YOUR GOAL
An exact reproduction of all the entries is the expected answer.

(Saved data entries)
::::

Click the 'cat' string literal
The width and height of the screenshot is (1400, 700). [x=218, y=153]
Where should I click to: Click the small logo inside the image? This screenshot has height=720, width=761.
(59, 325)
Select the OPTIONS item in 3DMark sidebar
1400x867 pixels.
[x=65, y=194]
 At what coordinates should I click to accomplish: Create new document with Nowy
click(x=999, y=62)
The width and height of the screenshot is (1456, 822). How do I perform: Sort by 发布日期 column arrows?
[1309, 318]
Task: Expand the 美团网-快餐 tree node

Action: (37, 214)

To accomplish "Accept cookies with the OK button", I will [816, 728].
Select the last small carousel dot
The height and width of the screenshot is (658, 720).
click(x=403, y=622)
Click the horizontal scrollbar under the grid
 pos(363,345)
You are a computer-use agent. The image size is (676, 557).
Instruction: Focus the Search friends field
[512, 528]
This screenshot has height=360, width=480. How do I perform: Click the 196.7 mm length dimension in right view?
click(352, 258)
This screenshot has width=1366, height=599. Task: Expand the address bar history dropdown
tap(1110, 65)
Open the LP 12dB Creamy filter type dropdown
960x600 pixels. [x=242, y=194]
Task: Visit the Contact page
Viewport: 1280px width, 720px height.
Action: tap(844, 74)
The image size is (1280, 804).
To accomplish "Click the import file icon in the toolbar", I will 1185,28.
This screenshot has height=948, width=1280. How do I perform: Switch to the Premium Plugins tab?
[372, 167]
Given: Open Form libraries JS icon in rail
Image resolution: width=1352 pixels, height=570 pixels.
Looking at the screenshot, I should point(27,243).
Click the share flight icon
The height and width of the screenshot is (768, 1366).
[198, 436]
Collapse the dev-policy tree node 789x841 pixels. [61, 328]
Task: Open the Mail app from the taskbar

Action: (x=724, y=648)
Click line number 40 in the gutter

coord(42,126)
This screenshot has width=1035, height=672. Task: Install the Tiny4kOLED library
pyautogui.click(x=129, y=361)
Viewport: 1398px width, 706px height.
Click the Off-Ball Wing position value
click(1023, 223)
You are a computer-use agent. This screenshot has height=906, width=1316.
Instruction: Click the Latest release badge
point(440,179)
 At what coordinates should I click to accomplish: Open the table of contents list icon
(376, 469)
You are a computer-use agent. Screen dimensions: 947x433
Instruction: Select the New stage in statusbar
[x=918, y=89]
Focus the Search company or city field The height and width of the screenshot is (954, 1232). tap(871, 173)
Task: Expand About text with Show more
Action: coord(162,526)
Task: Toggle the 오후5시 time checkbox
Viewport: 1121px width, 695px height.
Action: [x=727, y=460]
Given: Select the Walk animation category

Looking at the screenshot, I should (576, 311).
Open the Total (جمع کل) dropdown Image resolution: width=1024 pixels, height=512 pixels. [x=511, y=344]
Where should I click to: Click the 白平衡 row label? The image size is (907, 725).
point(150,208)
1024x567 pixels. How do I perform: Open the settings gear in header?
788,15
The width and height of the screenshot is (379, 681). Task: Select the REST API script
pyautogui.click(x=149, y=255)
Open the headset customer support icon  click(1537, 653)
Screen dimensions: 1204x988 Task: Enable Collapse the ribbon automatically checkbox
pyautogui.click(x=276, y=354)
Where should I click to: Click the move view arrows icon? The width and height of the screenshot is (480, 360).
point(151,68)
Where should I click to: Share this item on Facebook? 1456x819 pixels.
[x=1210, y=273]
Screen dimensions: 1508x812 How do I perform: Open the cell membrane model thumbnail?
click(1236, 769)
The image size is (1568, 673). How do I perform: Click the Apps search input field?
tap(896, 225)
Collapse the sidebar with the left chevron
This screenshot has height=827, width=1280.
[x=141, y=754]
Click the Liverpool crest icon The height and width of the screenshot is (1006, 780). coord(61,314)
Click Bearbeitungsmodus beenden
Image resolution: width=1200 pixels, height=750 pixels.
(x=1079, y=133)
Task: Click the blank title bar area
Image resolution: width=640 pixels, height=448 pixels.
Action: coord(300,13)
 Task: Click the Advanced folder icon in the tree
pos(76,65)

::::

OUTPUT BELOW
Click the 'cat' string literal
The width and height of the screenshot is (1400, 700). [x=218, y=153]
Where should I click to: Click the small logo inside the image? This screenshot has height=720, width=761.
(59, 325)
Select the OPTIONS item in 3DMark sidebar
1400x867 pixels.
[x=65, y=194]
 At what coordinates should I click to accomplish: Create new document with Nowy
click(x=999, y=62)
The width and height of the screenshot is (1456, 822). How do I perform: Sort by 发布日期 column arrows?
[1309, 318]
Task: Expand the 美团网-快餐 tree node

Action: (37, 214)

To accomplish "Accept cookies with the OK button", I will [816, 728].
Select the last small carousel dot
The height and width of the screenshot is (658, 720).
click(x=403, y=622)
Click the horizontal scrollbar under the grid
 pos(363,345)
You are a computer-use agent. The image size is (676, 557).
Instruction: Focus the Search friends field
[512, 528]
This screenshot has height=360, width=480. How do I perform: Click the 196.7 mm length dimension in right view?
click(352, 258)
This screenshot has width=1366, height=599. Task: Expand the address bar history dropdown
tap(1110, 65)
Open the LP 12dB Creamy filter type dropdown
960x600 pixels. [x=242, y=194]
Task: Visit the Contact page
Viewport: 1280px width, 720px height.
Action: tap(844, 74)
The image size is (1280, 804).
To accomplish "Click the import file icon in the toolbar", I will 1185,28.
This screenshot has height=948, width=1280. How do I perform: Switch to the Premium Plugins tab?
[372, 167]
Given: Open Form libraries JS icon in rail
Image resolution: width=1352 pixels, height=570 pixels.
Looking at the screenshot, I should point(27,243).
Click the share flight icon
The height and width of the screenshot is (768, 1366).
[198, 436]
Collapse the dev-policy tree node 789x841 pixels. [61, 328]
Task: Open the Mail app from the taskbar

Action: (x=724, y=648)
Click line number 40 in the gutter

coord(42,126)
This screenshot has width=1035, height=672. Task: Install the Tiny4kOLED library
pyautogui.click(x=129, y=361)
Viewport: 1398px width, 706px height.
Click the Off-Ball Wing position value
click(1023, 223)
You are a computer-use agent. This screenshot has height=906, width=1316.
Instruction: Click the Latest release badge
point(440,179)
 At what coordinates should I click to accomplish: Open the table of contents list icon
(376, 469)
You are a computer-use agent. Screen dimensions: 947x433
Instruction: Select the New stage in statusbar
[x=918, y=89]
Focus the Search company or city field The height and width of the screenshot is (954, 1232). tap(871, 173)
Task: Expand About text with Show more
Action: coord(162,526)
Task: Toggle the 오후5시 time checkbox
Viewport: 1121px width, 695px height.
Action: [x=727, y=460]
Given: Select the Walk animation category

Looking at the screenshot, I should (576, 311).
Open the Total (جمع کل) dropdown Image resolution: width=1024 pixels, height=512 pixels. [x=511, y=344]
Where should I click to: Click the 白平衡 row label? The image size is (907, 725).
point(150,208)
1024x567 pixels. How do I perform: Open the settings gear in header?
788,15
The width and height of the screenshot is (379, 681). Task: Select the REST API script
pyautogui.click(x=149, y=255)
Open the headset customer support icon  click(1537, 653)
Screen dimensions: 1204x988 Task: Enable Collapse the ribbon automatically checkbox
pyautogui.click(x=276, y=354)
Where should I click to: Click the move view arrows icon? The width and height of the screenshot is (480, 360).
point(151,68)
Where should I click to: Share this item on Facebook? 1456x819 pixels.
[x=1210, y=273]
Screen dimensions: 1508x812 How do I perform: Open the cell membrane model thumbnail?
click(1236, 769)
The image size is (1568, 673). How do I perform: Click the Apps search input field?
tap(896, 225)
Collapse the sidebar with the left chevron
This screenshot has height=827, width=1280.
[x=141, y=754]
Click the Liverpool crest icon The height and width of the screenshot is (1006, 780). coord(61,314)
Click Bearbeitungsmodus beenden
Image resolution: width=1200 pixels, height=750 pixels.
(x=1079, y=133)
Task: Click the blank title bar area
Image resolution: width=640 pixels, height=448 pixels.
Action: coord(300,13)
 Task: Click the Advanced folder icon in the tree
pos(76,65)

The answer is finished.